● **Instructions for the task**
Give the number of lines below with "mark" in them, leaving out anything else.

● **Dataset records**

--- START ---

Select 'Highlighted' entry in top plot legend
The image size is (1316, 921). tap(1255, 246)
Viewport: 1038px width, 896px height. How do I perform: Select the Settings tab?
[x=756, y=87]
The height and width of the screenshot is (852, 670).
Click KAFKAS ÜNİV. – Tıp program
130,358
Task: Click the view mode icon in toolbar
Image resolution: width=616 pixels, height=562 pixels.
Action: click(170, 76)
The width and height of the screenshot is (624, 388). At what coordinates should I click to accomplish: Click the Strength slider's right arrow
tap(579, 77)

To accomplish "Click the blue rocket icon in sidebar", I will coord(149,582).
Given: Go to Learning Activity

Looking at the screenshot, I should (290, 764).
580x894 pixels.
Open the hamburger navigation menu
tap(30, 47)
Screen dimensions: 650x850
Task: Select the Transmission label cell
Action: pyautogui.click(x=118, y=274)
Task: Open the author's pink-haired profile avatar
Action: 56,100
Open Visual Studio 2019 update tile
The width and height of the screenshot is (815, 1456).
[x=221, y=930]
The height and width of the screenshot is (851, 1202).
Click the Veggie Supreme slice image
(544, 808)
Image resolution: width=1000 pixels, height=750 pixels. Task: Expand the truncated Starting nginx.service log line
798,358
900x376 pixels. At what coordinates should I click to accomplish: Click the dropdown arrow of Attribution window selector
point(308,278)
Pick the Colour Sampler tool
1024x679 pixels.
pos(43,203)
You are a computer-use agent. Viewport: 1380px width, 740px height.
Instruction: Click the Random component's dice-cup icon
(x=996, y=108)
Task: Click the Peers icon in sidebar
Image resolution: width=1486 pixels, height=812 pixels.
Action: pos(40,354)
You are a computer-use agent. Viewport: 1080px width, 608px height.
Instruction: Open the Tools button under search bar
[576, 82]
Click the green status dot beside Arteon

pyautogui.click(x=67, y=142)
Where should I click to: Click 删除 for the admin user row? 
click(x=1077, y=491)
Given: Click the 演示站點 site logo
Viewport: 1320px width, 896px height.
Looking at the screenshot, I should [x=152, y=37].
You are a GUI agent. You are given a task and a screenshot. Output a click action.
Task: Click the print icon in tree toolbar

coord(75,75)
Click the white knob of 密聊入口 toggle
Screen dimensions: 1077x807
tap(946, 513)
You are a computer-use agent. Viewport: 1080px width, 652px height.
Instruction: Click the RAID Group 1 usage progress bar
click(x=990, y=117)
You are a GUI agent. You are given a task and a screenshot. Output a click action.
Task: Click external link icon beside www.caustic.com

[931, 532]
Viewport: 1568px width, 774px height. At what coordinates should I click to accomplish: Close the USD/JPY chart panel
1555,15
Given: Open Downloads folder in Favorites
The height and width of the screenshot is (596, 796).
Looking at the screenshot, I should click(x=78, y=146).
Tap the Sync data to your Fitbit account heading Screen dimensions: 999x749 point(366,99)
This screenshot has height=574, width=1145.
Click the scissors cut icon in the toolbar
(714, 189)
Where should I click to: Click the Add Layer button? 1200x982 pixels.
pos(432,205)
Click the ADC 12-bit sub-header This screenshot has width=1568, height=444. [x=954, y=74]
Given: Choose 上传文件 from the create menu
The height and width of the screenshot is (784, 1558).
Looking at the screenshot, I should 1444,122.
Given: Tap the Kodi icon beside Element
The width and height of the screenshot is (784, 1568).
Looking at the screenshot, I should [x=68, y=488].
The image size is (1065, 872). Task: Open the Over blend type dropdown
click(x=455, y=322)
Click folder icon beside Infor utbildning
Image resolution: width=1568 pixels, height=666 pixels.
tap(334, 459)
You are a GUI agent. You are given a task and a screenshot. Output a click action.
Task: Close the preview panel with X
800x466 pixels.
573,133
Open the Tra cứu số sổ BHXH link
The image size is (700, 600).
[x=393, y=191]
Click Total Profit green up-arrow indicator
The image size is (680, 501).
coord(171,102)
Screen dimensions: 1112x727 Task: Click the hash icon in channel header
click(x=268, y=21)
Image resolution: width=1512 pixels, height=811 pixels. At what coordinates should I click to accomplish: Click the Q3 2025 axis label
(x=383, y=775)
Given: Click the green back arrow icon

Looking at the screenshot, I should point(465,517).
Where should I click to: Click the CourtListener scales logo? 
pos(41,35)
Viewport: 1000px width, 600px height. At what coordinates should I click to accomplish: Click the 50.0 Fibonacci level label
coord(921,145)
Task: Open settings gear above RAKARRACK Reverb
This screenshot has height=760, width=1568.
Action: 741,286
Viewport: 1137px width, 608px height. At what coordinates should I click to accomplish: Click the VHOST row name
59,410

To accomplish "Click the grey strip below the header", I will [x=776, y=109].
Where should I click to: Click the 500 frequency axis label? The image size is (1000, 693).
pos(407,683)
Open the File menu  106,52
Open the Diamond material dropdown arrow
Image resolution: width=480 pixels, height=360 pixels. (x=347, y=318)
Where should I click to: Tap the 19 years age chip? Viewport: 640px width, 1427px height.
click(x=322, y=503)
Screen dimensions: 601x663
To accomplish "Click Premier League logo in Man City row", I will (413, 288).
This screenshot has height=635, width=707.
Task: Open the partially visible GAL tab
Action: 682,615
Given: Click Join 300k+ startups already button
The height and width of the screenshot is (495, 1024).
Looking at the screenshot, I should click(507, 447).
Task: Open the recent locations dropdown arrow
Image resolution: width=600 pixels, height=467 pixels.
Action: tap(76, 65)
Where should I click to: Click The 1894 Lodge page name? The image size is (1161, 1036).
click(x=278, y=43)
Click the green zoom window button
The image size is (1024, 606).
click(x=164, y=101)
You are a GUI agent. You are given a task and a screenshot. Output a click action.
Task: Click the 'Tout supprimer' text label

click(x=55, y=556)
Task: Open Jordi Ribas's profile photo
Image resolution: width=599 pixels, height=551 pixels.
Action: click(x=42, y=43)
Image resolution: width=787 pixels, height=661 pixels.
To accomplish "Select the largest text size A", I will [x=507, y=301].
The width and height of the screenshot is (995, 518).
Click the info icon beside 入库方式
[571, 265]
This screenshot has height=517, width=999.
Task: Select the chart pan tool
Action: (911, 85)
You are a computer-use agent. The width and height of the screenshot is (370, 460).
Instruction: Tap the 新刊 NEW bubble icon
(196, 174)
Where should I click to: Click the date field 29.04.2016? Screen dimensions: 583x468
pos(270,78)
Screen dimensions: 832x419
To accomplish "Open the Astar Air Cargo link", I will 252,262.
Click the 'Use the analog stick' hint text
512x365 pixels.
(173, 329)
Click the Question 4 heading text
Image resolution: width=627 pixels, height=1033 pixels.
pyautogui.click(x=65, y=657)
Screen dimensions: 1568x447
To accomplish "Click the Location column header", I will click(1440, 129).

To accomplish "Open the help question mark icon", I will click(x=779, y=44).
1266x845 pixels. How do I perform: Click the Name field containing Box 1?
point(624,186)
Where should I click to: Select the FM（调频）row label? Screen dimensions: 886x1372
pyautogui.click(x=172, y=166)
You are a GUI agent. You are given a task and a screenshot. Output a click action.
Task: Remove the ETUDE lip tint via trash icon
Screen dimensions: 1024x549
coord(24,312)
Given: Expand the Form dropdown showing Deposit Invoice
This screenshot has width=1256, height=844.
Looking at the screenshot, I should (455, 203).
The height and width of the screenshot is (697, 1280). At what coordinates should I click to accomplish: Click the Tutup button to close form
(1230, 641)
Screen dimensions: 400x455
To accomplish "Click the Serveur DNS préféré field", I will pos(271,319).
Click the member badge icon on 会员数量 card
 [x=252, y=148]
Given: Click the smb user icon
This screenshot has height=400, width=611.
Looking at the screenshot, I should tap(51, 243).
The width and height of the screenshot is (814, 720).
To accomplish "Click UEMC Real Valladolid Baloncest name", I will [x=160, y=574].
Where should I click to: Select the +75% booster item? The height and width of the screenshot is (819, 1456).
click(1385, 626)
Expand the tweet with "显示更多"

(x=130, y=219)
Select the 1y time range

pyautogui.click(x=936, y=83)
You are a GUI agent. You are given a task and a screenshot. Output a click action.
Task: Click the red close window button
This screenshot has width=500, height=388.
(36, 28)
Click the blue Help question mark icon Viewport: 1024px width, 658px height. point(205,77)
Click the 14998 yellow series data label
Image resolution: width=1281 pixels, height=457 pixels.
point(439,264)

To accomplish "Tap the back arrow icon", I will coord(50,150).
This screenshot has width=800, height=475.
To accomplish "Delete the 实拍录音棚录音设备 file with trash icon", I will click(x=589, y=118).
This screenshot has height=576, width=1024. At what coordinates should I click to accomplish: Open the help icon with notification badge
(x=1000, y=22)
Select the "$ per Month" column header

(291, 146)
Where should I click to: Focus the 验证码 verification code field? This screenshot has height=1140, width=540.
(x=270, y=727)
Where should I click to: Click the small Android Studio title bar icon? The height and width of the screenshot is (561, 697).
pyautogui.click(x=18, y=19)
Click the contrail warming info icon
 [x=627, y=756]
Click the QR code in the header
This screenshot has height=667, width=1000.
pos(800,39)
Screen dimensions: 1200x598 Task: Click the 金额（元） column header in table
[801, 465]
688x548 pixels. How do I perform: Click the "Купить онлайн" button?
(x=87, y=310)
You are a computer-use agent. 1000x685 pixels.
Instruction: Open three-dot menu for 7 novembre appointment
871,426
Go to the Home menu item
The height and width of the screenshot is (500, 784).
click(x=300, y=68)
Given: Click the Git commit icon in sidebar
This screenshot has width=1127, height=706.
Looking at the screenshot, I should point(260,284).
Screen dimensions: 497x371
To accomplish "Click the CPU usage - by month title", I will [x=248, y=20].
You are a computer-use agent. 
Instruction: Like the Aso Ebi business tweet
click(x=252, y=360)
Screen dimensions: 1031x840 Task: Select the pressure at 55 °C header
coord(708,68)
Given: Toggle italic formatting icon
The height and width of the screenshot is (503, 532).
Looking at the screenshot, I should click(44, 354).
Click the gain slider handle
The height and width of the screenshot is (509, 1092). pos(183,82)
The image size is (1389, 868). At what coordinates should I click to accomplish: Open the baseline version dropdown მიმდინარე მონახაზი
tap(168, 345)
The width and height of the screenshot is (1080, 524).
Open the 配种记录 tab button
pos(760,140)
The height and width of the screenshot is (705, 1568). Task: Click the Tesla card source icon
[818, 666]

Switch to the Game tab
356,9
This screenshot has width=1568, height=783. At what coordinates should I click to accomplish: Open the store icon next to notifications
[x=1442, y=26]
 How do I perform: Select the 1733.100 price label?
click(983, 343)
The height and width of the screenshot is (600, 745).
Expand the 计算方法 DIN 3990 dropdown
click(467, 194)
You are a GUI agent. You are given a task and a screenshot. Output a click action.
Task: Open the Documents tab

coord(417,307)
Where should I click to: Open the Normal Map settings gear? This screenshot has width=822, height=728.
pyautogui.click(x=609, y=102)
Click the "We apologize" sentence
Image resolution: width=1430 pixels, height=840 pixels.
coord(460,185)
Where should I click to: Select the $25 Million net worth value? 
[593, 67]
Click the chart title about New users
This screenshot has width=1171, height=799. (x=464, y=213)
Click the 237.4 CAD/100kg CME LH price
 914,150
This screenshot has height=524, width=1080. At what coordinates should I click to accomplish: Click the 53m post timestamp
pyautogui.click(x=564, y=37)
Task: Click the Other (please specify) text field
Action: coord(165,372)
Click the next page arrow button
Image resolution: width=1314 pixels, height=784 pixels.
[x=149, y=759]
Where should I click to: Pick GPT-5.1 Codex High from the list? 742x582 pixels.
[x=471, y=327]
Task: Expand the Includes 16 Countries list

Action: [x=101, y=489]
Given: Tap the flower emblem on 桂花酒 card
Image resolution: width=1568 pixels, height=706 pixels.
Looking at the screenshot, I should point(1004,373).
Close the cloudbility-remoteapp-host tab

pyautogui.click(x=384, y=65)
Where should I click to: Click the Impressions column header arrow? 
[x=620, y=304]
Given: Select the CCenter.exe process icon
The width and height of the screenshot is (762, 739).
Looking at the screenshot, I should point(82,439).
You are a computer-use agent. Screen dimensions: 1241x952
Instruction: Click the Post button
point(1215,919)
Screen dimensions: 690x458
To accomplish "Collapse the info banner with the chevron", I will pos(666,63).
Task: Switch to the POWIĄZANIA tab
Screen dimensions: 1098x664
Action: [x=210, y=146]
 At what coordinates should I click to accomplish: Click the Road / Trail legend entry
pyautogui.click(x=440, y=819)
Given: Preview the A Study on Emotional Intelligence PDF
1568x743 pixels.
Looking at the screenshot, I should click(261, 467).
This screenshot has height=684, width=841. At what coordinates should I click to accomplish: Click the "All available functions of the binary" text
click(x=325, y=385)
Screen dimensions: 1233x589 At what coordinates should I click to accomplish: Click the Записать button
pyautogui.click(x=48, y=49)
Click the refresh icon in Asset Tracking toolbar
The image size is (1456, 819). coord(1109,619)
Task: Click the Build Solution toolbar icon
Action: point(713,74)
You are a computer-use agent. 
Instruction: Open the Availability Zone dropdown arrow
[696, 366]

--- END ---

● **Exercise answer**
2